It was quickly established, especially by Philp, that apart from plastic pollution, intensive trawling of our seabeds is “one of the biggest threats” to Scotland’s climate and diversity – and that “as result of trawling, the seabed, instead of acting as carbon sinks as it has for millennia, could be a very significant source of carbon release”.
First to speak was Roddie Sloan (left), born in Dumfries & Galloway and now living in Arctic Norway. After a career hand-diving or trapping shellfish – sea urchins, scallops, clams, sea snails and periwinkles – to supply some of the world’s best restaurants, now has his own company to champion top quality sustainable shellfish. His talk was entitled The Future of Our Oceans – Lessons from Norway’s Protected Seabed.
He said his time in the seafood industry and underneath the waters of Norway has provided him with a unique perspective on how protecting the seas from heavy industrial fishing can yield far greater returns than allowing a free-for-all.
“Norway is built on two industries: fishing and oil. It has the same population as Scotland. Yet Norway has 11,000 fishermen and Scotland has 5000, and there is virtually no inshore dredging in Norway.
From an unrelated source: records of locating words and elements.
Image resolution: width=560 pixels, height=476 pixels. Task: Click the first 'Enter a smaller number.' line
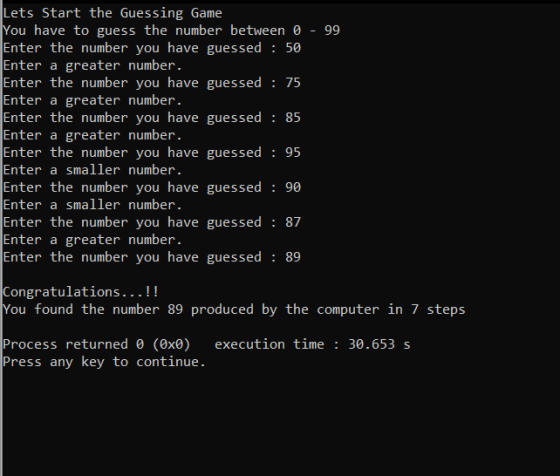(93, 170)
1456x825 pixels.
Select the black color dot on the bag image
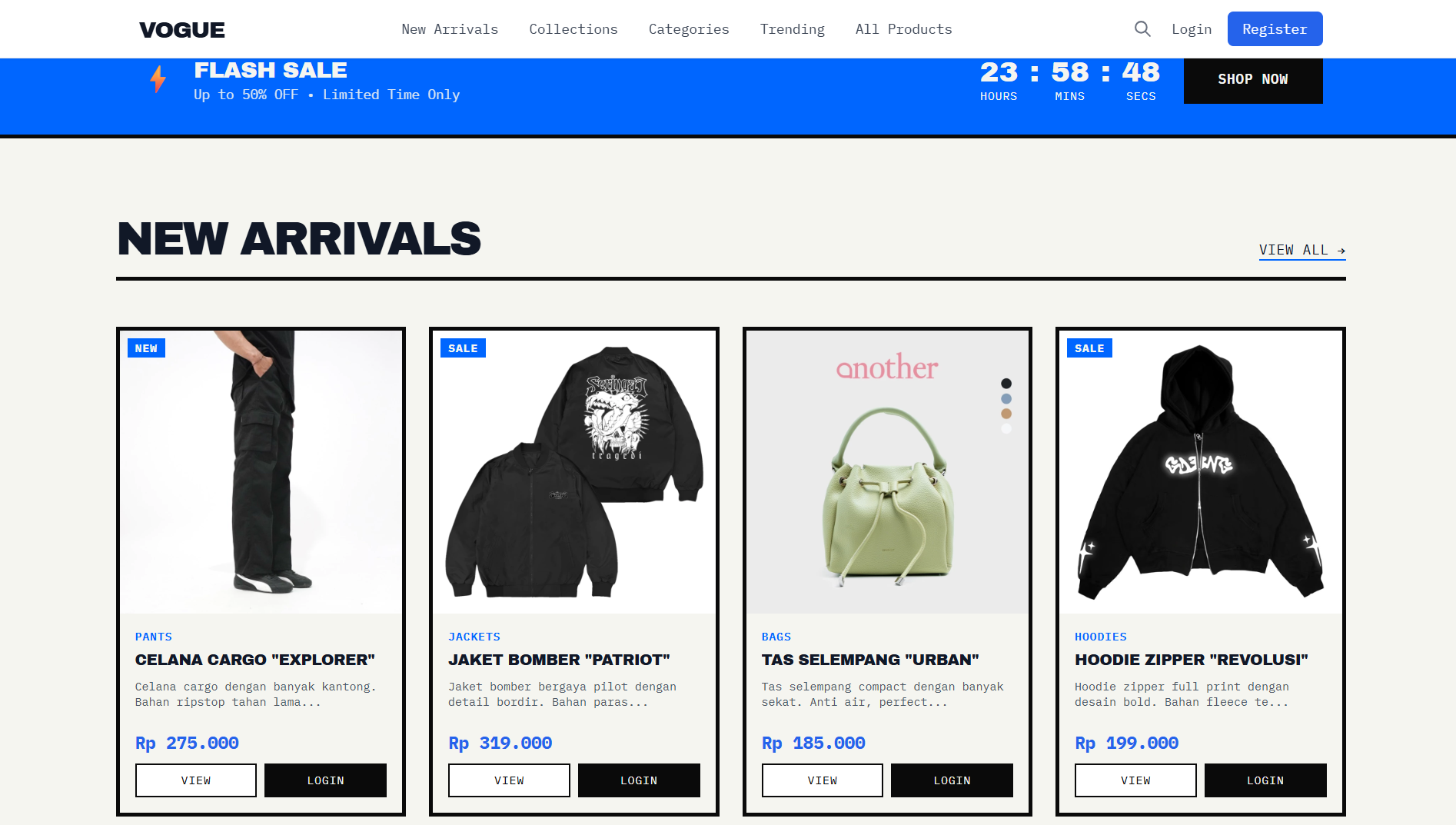pyautogui.click(x=1006, y=384)
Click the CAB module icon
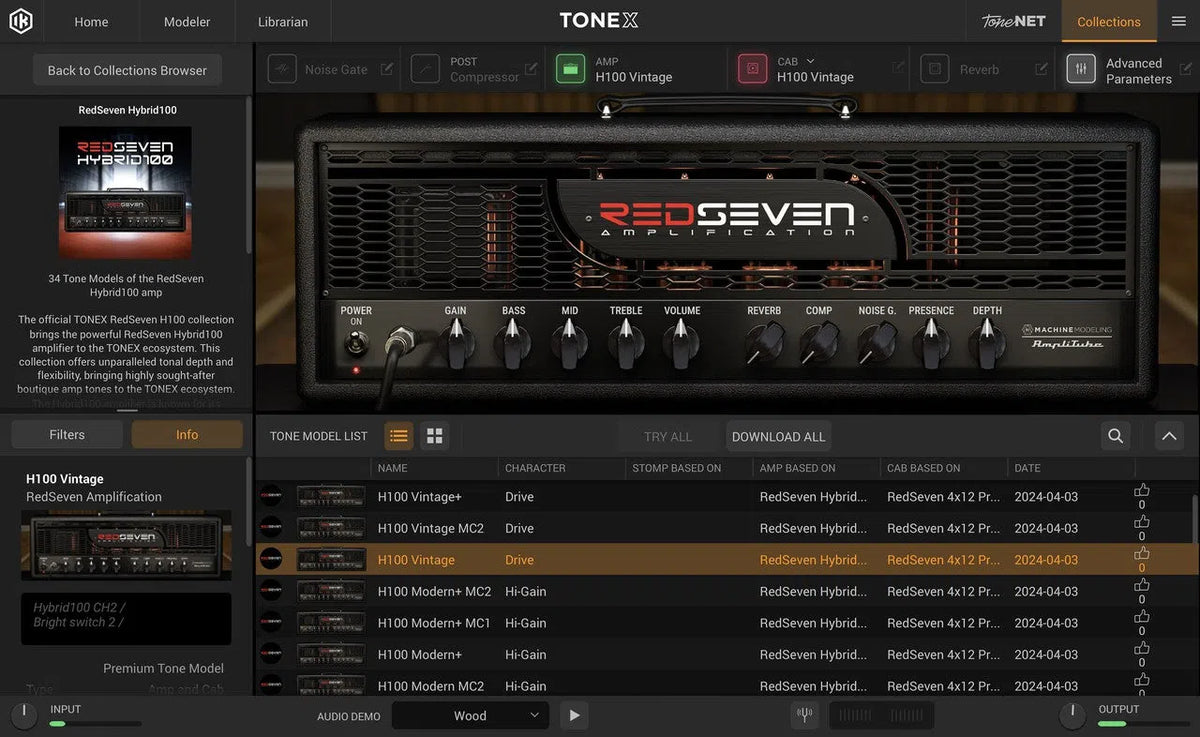This screenshot has width=1200, height=737. [x=752, y=68]
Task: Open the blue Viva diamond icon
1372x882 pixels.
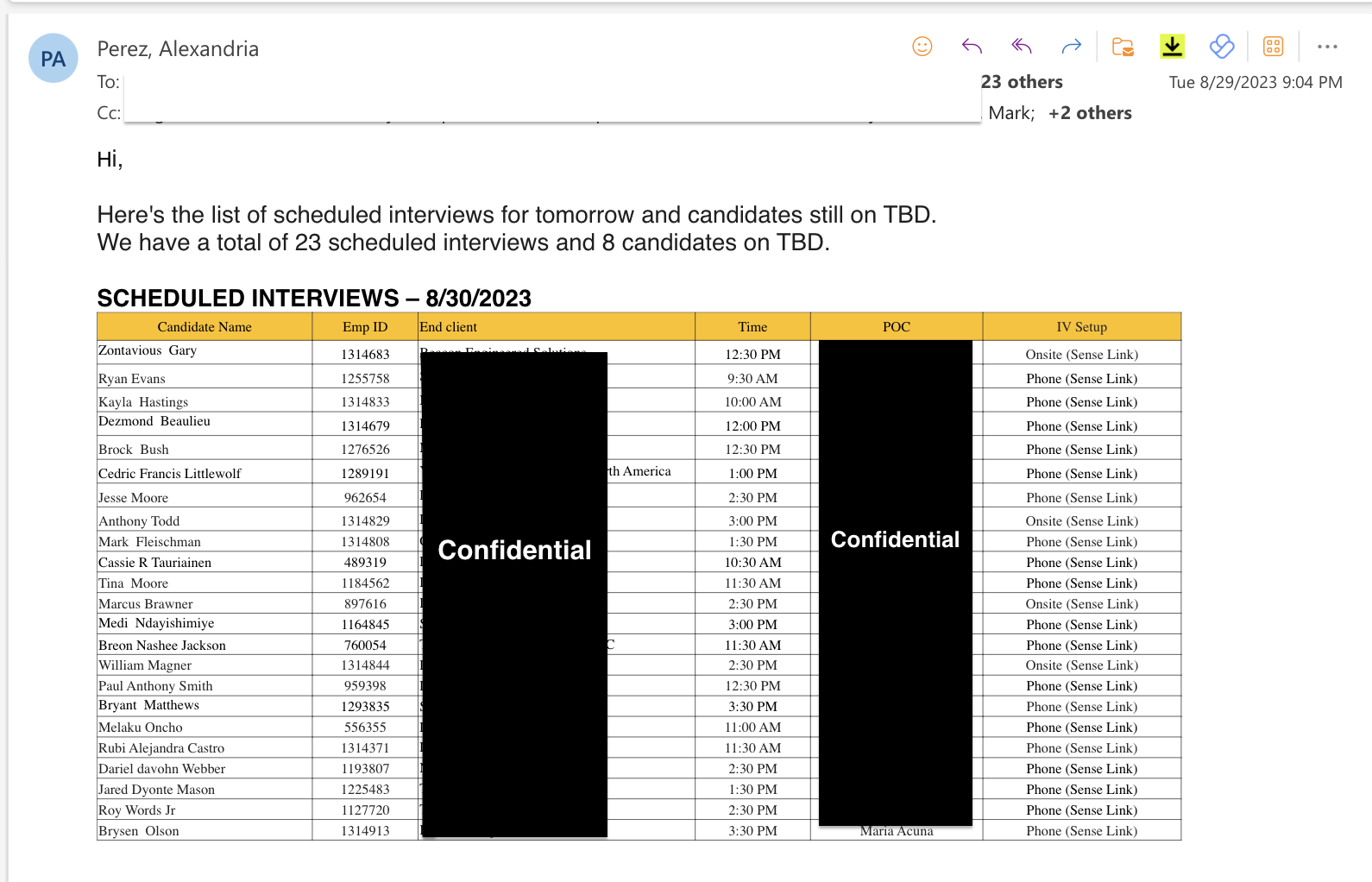Action: pos(1222,47)

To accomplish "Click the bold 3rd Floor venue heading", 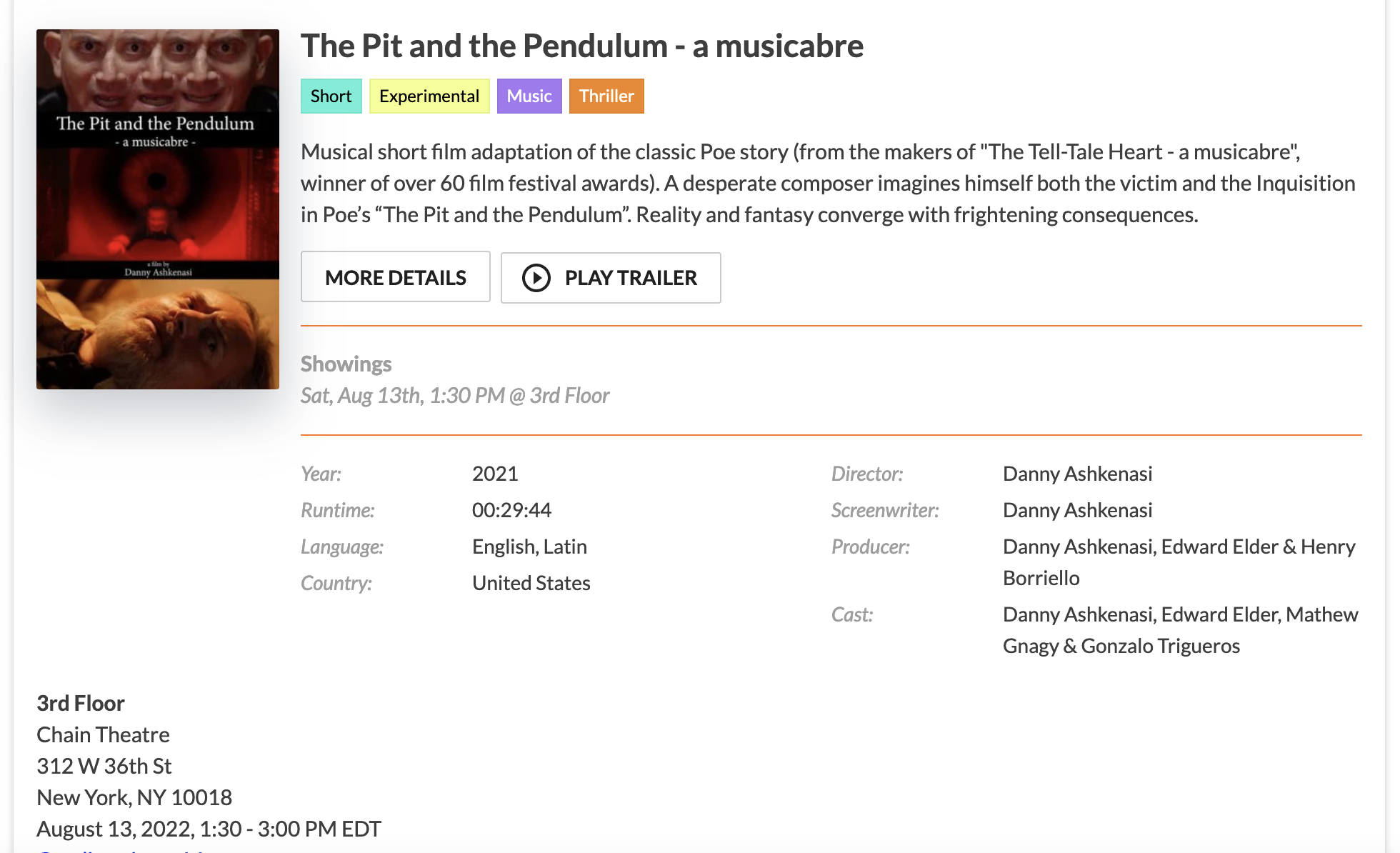I will pos(81,704).
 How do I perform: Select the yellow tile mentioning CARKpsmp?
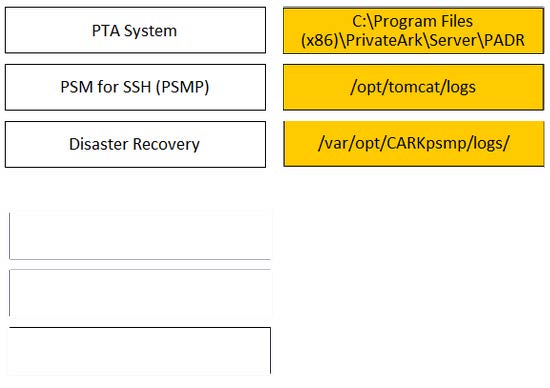414,143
Otherwise harvesting is done by nets and lines, and stocks are high.
“I’m not a fan of dredging but I am a fan of fishermen,” he told the audience. “I always say to people, does your chef know his fishermen? And when was the last time you went on a fishing boat or talked to a fisherman on the pier? People don’t do this in the UK but they do in Norway. Fishermen understand about sustainability and when you talk to them you quickly get it. Acquaculture is part of the political dialogue in Norway. NGOs work with government and fishermen. And shellfish stocks are high.”
Positive examples of progress closer to home, perhaps, is a movement off the isle of Skye away from farmed salmon towards shellfish, a rise in oyster farming, greater availability of lobster, and Scotland’s growing number of no-take zones (MPAs) like the first one off Arran, developed to prevent trawlers and dredgers access to precious coastal areas. So far they have resulted in greater biodiversity and an increase in carbon-absorbing weeds – though there are concerns that the MPAs are not being properly protected.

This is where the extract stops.